## [Goal]
Format every line of the material below as a Markdown table with two columns, Row and Line, skipping any blank lines. Leave the pictures out of the table.

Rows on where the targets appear
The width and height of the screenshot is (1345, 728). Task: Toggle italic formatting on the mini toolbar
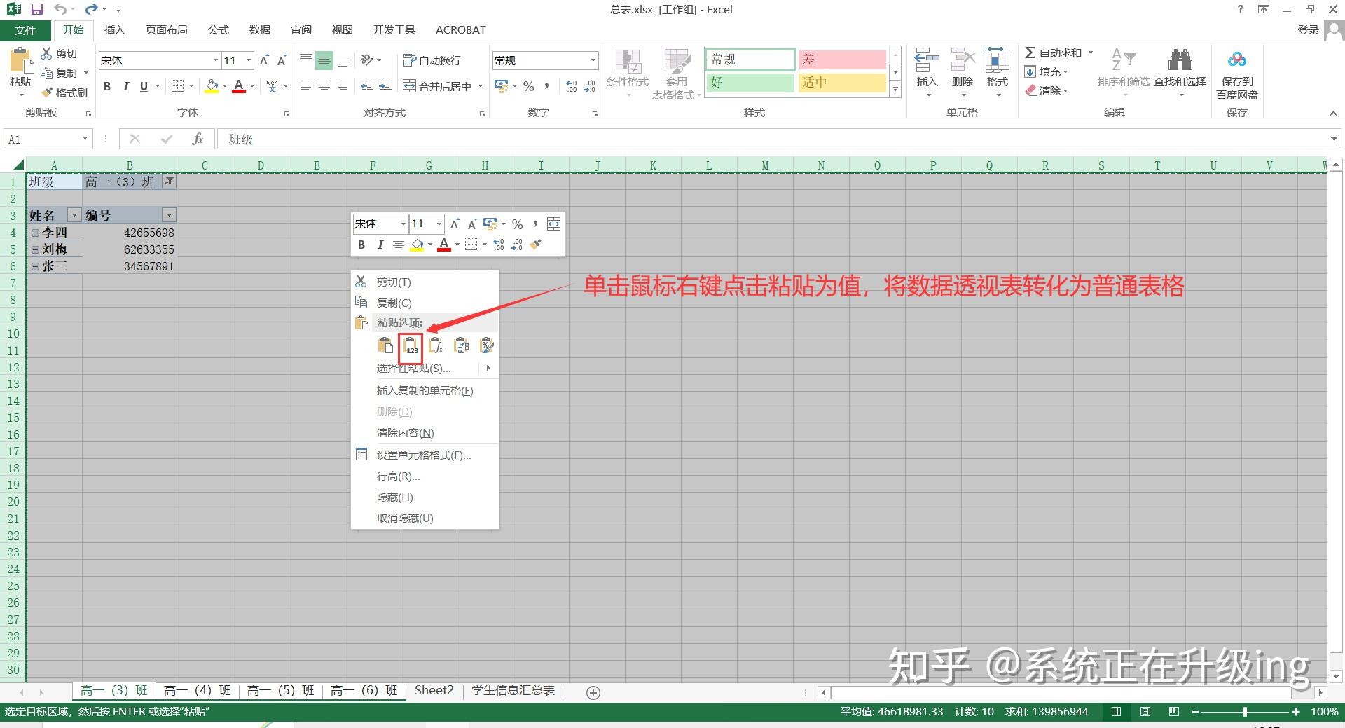[380, 245]
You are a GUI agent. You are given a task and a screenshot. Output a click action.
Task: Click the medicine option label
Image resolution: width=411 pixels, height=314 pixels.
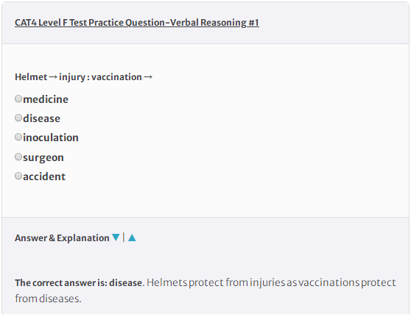click(x=46, y=99)
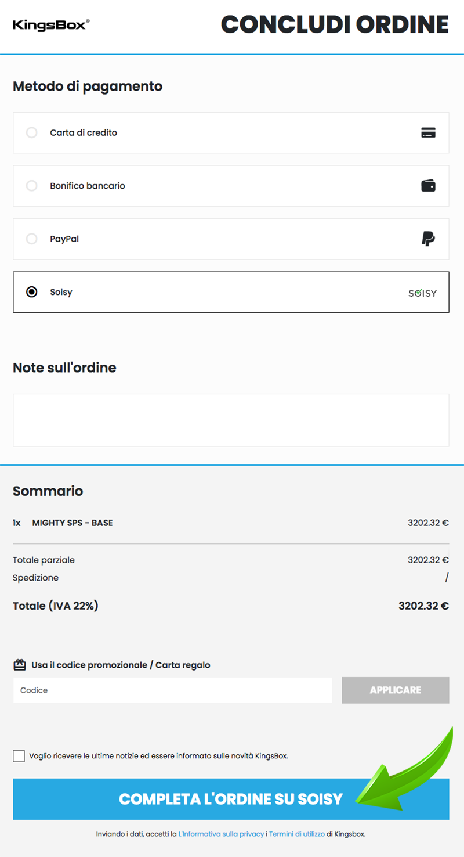Click the Carta di credito label
The image size is (464, 857).
click(84, 133)
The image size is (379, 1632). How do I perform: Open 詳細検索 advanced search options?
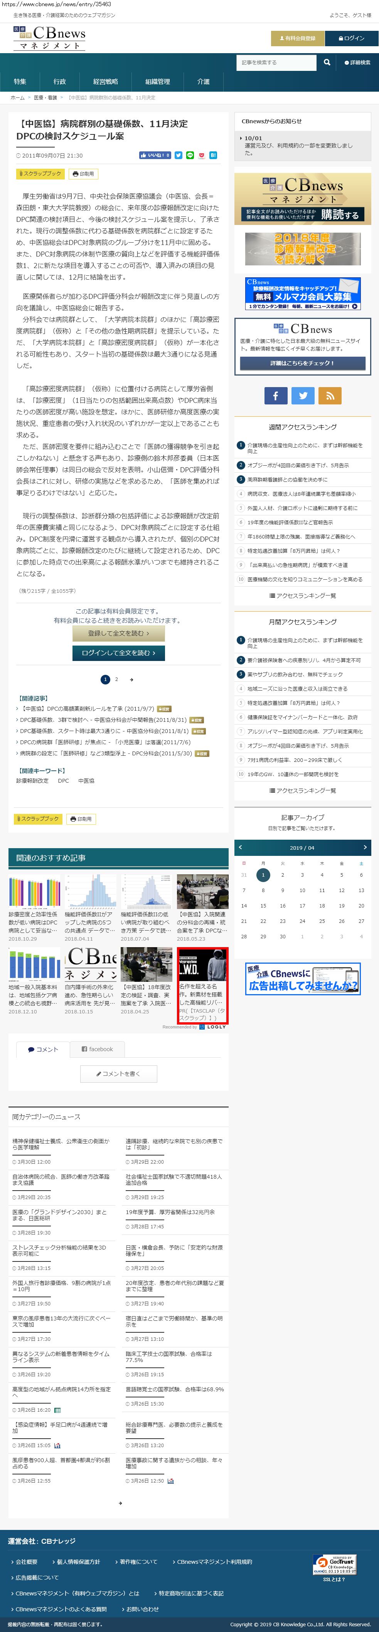(x=357, y=63)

## [Task solution]
| Row | Line |
|---|---|
| 1 | The width and height of the screenshot is (1345, 728). Task: Toggle italic formatting on the mini toolbar |
| 2 | [380, 245] |
| 3 | You are a GUI agent. You are given a task and a screenshot. Output a click action. |
| 4 | Task: Click the medicine option label |
| 5 | Image resolution: width=411 pixels, height=314 pixels. |
| 6 | click(x=46, y=99) |
| 7 | Click the Carta di credito label |
| 8 | The image size is (464, 857). |
| 9 | click(84, 133) |
| 10 | The image size is (379, 1632). How do I perform: Open 詳細検索 advanced search options? |
| 11 | (x=357, y=63) |